20 мар. 2016 г.
Элиас Файнгерш: “Важнее всего контакт со зрителем”. Интервью с актером, музыкантом, композитором
В феврале на фестивале “Shakespeare 400 Chicago” был показан спектакль “Король Лир” Белорусского Свободного театра. В роли Шута в театре дебютировал выпускник Манхеттенской школы музыки, тромбонист, актер, руководитель театра KEF Элиас Файнгерш. В спектакле Шут неразговорчив - все слова заменяет Музыка. А в жизни Элиас - остроумный, живой, яркий собеседник. Разговаривать с ним – одно удовольствие. Перед вами - самое интересное из нашей беседы. О Свободном театре и театре вообще, о тромбоне и музыке, искусстве и жизни - без прикрас и купюр, в чикагском интерьере.

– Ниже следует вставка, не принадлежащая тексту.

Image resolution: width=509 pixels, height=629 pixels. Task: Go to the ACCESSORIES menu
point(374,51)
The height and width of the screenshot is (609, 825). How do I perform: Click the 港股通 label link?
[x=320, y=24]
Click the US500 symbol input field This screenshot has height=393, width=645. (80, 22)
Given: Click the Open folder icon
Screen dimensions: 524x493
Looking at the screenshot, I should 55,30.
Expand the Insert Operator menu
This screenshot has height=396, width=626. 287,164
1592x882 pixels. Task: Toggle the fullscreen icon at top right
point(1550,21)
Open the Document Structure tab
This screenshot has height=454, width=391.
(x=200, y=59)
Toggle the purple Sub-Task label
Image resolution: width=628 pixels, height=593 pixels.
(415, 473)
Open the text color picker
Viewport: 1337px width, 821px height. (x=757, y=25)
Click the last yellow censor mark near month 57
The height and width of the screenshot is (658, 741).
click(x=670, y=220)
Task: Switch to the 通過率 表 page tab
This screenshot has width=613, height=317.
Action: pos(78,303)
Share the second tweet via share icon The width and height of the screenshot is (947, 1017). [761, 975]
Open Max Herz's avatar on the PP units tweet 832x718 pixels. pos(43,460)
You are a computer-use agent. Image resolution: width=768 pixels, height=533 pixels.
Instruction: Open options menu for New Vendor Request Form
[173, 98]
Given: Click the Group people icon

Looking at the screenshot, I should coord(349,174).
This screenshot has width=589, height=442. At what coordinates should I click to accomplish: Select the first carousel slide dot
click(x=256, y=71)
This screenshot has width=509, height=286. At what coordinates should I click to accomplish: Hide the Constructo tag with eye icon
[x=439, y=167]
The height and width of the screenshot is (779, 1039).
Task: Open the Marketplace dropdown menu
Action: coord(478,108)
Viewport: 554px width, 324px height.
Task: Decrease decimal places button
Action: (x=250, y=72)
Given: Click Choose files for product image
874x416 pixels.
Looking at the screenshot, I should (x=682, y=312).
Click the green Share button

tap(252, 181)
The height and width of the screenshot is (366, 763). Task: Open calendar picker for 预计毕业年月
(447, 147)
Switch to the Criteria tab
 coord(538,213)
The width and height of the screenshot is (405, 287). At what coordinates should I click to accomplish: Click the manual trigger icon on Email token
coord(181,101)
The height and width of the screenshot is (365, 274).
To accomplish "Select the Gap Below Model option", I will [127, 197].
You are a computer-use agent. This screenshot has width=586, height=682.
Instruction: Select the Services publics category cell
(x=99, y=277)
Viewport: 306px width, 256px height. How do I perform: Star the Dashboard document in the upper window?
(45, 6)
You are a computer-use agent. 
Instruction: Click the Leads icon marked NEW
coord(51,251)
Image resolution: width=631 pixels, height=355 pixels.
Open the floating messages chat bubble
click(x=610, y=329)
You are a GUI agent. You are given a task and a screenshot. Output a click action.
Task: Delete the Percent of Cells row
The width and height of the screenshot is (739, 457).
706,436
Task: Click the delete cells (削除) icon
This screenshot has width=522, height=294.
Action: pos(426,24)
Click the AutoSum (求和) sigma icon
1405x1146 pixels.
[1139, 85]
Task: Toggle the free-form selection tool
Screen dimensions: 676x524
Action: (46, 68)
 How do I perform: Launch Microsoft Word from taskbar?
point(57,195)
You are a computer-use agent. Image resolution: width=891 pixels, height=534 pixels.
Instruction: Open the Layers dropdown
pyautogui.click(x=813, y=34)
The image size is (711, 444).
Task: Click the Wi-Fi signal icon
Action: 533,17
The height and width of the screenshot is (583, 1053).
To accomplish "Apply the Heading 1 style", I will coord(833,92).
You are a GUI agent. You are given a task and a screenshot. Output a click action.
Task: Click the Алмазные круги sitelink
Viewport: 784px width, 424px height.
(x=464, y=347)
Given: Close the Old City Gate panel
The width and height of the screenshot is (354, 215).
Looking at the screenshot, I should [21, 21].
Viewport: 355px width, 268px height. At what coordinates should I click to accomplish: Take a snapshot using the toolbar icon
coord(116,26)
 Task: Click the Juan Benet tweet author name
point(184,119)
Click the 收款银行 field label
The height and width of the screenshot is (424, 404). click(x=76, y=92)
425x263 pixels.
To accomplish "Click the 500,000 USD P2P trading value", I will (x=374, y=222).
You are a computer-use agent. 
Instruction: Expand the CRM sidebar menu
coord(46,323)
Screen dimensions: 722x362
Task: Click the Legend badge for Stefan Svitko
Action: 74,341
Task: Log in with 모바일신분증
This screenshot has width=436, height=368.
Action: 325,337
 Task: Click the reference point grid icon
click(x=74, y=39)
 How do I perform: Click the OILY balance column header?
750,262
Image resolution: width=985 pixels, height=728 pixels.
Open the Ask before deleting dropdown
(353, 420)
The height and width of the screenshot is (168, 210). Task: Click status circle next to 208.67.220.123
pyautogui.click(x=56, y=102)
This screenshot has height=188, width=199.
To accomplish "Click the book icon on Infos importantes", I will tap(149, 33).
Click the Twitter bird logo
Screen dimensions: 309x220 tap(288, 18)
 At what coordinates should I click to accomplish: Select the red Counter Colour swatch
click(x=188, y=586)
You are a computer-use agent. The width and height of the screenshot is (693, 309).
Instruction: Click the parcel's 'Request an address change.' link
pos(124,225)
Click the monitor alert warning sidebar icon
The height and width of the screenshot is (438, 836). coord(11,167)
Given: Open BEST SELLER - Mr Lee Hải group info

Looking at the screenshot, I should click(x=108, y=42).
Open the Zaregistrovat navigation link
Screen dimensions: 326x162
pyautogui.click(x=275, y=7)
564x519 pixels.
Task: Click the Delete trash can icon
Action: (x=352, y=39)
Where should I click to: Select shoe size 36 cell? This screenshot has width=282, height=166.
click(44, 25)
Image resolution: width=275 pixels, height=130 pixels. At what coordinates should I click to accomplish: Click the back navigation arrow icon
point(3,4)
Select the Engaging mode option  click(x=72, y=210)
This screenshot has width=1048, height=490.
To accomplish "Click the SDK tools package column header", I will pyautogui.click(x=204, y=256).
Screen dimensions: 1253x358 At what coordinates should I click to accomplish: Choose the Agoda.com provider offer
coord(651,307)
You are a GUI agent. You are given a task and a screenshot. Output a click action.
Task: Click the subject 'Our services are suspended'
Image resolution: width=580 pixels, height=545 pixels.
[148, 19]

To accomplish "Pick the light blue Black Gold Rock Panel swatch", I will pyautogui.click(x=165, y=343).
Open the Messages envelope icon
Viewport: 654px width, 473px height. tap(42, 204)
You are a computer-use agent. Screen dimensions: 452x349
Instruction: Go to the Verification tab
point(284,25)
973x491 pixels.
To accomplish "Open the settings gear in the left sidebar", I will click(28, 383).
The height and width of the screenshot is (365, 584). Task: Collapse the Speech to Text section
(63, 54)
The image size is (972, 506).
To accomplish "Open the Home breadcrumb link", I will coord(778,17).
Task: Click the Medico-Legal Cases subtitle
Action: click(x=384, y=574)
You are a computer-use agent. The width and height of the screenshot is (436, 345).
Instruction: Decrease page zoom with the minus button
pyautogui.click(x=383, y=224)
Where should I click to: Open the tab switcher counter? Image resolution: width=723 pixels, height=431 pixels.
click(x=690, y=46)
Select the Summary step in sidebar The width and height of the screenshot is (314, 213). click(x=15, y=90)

“С ними я могу пойти очень далеко”
- Как ты познакомился со Свободным театром?
- Свободный театр вошел в мою жизнь шесть лет назад вместе с моей будущей женой, драматургом и писателем Керен Климовски. Когда я с ней познакомился, она училась в Brown University и как раз заняла призовое место на Литературном конкурсе, проводимом под эгидой Свободного театра (Международный биеннале современной драматургии “Свободный театр”). За две недели до нашего знакомства театр гастролировал в Провиденсе, где Керен училась в докторантуре. Она встречалась с руководителями Николаем Халезиным и Натальей Колядой, а также с режиссером Владимиром Щербанем, который вручил ей диплом. На нашей первой встрече Керен взахлеб рассказывала про театр, повторяла: “Я очень хочу, чтобы вы познакомились. Я чувствую, что вы - одной группы крови”. Поэтому когда я прочитал сообщение, что для роли Шута в “Короле Лире” театру срочно нужен музыкант, имеющий сценический опыт, я не раздумывал ни минуты и послал в театр видео с фрагментами своих работ. Ребята посмотрели, им понравилось. К сожалению, тогда наши графики гастролей решительно не совпали. В спектакль вошел англоязычный шут Крис, а я написал Володе (режиссер Владимир Щербань) письмо, что в будущем, если получится, я бы очень хотел играть в спектакле... Первый раз я сыграл Шута в ноябре прошлого года в Лондоне на фестивале “Staging a Revolution”. В Чикаго впервые играл серьезный сет из десяти спектаклей.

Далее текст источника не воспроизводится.